Archivo Digital del Tango and Pablo Aslan Quintet featuring Paquito D' Rivera at Americas Society
Pablo Aslan Quintet Featuring Paquito D' Rivera
New York, NY
March 24, 2010
According to Americas Society music director Sebastian Zubieta, March 23rd is a national day of remembrance in Argentina, marking the anniversary of the 1975 military coup that took control of the country for over a decade, and this was the date chosen to introduce the audience of a landmark project that is seeking to preserve the history of the country's best-known musical genre, the tango.
The evening began with a lecture presented by Ignacio Varchausky, the artistic director of TangoVia, a Buenos Aires-based non-profit organization that promotes tango education and awareness. He talked about the Tango Digital Archive, a project he has led to catalogue the history of the genre, which has not been well documented in his country. According to his presentation, during the late 60s many record labels (including Odeon and RCA Victor) destroyed the masters of tango recordings made during the early years of the 20th century in order to "make way for pop records on their shelves," he declared. He also stated that over 3,000 tango recordings are forever lost due to the fact that many collections have disappeared in the hands of antique shop owners and less-than-cautious collectors. His team is also working in digitally preserving photos, posters, films and other media so that when the work is done the general public will have access to the material.
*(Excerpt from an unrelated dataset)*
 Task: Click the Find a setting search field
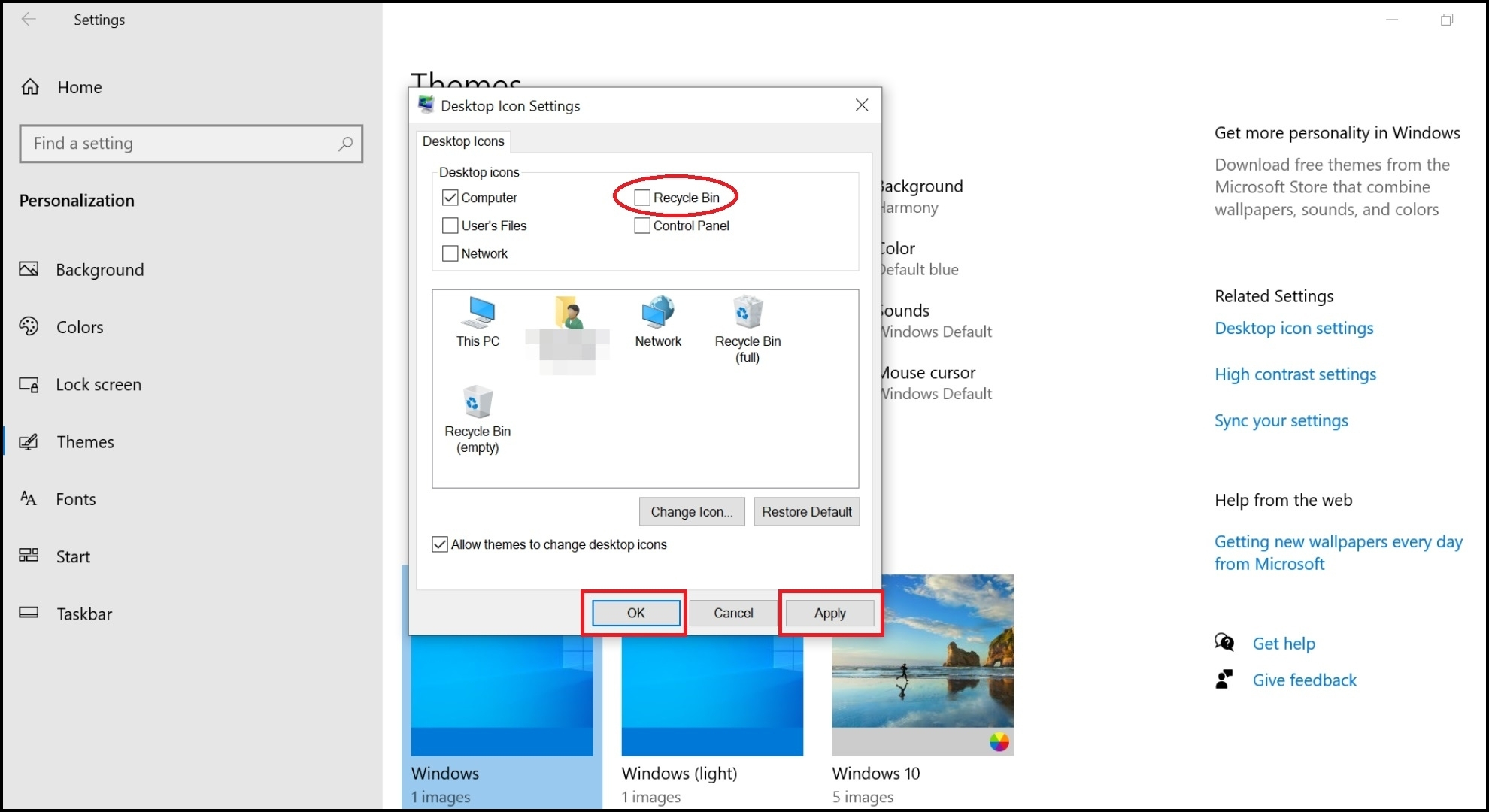[180, 144]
Varchausky also showed his team's work in digitally re-mastering those records by comparing songs currently available on CD and the enormous difference in clarity that they had after going through his clean-up process. He urged the audience to spread the word and also encouraged those who might have any item related to the history of tango to come forward and allow his team to evaluate the materials for possible inclusion in the archives.
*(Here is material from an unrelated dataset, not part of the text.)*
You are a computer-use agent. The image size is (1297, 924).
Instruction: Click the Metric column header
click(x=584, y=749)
After a brief intermission, bassist Pablo Aslantook to the stage backed by Raul Juarena (bandoneon), Pablo Agri (violin) and Nicolas Ledesma (piano) and without announcement began playing "El Amanecer," a dramatic piece composed circa 1917. The tune was mostly centered on the bandoneon, with short improvisational touches from the other instruments. They followed "La Payanca," another early 20th century composition that is included on the bassist's latest CD, Tango Grill (Zoho, 2010Free Download), which was recorded in Buenos Aires with many of the musicians on the concert.
Aslan then announced the evening's special guest, legendary Cuban saxophonist Paquito D'Rivera, who joined the group for two up-tempo numbers. D' Rivera was a great addition, as he filled in Aslan and Juarena's grooves with subtle riffs, and often surprised the audience with his dexterous and often unpredictable improvisations.
The quintet ended the proceedings with a personal rendition to Astor Piazzola's "Libertango," which was played mid-tempo, allowing all the musicians to contribute their individual moments. Aslan did his only full-blown solo then. The tune also featured a wonderful call-and-response play between Juarena and D'Rivera.
The short set (really a promotional stop for their two-day residence at Jazz at Lincoln Center that weekend) was highly enjoyable. The chemistry between the musicians was very palpable, and it was clear that everyone was having a wonderful time there.